Compensation depends on each wedding planner’s business model. Typically, the planner will receive a percentage of the cost of the wedding as opposed to a fixed rate or hourly wage. This percentage can change but is usually around 10%. With this model, a wedding planner must be diligent with their time, ready to work difficult hours, and accepting of any errors on their part (for which they won’t be compensated). The more skilled and efficient a wedding planner, the less stressful and more rewarding the job becomes.
The most well-known professionals in the wedding-planning industry can often command a high price tag. Celebrities and other wealthy clients will turn to those at the top of the industry, trusting them to provide a seamless and unique experience.
Factors Affecting Salary
There are a few factors that heavily impact the salary and job outlook for wedding planners, including season, locality, and social media.
First, weddings are seasonal events and most planners will be busy in the summer months while the winter months will bring scarcity. Most clients prefer not to schedule a wedding around the holidays as other spending and travel habits get in the way. Also, the winter months are colder and typically less predictable regarding weather. Those who plan weddings for a living need to be financially prepared for hills and valleys in terms of work and income.
Second, weddings are a large expense, made larger by hiring a planner. Wedding planners often struggle more in rural areas and areas with a lower average income. Weddings in rural areas also tend to have fewer guests and a smaller price tag in all regards, making it less lucrative for a planner.
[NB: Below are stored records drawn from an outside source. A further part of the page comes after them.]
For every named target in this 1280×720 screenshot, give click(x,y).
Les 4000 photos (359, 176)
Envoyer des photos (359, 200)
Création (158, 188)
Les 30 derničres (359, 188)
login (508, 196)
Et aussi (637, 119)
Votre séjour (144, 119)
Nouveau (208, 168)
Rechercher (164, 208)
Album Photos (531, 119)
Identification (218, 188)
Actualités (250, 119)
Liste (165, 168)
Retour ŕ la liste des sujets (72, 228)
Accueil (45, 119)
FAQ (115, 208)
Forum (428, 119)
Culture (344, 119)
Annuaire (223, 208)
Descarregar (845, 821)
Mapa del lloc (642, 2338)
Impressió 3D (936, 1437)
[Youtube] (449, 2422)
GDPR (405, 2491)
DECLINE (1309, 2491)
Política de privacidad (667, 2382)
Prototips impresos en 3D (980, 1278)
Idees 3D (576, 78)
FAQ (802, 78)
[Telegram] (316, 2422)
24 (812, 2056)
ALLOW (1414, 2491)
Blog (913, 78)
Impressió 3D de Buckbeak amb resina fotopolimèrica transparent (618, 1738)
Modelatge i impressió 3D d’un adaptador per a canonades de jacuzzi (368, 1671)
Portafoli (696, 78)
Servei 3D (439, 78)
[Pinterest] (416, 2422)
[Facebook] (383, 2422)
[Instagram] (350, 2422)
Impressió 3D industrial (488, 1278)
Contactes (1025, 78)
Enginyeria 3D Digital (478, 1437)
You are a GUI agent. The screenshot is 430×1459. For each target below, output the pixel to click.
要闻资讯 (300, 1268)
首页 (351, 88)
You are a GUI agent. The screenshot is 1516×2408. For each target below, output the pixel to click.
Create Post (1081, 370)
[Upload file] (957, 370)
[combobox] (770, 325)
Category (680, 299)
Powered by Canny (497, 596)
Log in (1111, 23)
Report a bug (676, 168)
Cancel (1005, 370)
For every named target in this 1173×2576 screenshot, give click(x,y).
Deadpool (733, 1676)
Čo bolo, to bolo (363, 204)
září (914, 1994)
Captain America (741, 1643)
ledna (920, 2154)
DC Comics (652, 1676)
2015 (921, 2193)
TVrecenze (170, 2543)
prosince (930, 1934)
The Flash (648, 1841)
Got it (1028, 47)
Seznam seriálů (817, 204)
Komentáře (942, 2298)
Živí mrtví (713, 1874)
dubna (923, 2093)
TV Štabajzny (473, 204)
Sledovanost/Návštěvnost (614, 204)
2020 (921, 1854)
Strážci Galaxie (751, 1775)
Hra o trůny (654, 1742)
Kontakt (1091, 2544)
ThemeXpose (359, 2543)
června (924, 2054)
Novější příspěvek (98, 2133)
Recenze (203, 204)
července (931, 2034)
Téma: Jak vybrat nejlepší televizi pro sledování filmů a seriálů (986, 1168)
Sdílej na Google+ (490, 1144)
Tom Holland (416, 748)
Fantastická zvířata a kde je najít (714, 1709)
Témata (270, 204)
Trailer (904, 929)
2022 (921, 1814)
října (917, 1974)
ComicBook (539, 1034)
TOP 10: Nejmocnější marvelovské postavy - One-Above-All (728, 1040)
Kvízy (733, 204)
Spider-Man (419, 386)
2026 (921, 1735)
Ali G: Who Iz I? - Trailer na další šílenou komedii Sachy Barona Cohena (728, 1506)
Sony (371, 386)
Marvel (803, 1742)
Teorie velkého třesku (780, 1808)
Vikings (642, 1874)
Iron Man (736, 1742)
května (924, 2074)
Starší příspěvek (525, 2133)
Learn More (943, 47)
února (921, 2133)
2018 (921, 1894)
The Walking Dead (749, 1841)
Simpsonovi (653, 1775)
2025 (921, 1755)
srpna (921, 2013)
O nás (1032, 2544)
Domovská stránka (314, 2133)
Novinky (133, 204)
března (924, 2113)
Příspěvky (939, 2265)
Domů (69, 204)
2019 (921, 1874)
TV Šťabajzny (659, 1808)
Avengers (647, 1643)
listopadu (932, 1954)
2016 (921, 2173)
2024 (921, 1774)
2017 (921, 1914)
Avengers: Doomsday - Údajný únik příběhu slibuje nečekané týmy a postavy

The last factor to consider regarding salary is the role social media is playing in the wedding planning industry. With social media being such a popular avenue for advertisement, most bakeries, musicians, and venues are marketing directly to the public in ways they haven’t in the past. As a result, many couples are doing their own wedding planning.
To make a profession out of planning weddings, one must have a very diverse list of skills and qualifications in addition to possessing the traits of a business owner, decorator, manager, and friend. The bride and groom rely upon their planner to ensure that their special day is everything they envisioned. It comes with many pressures but also the joys of seeing hard work come to fruition.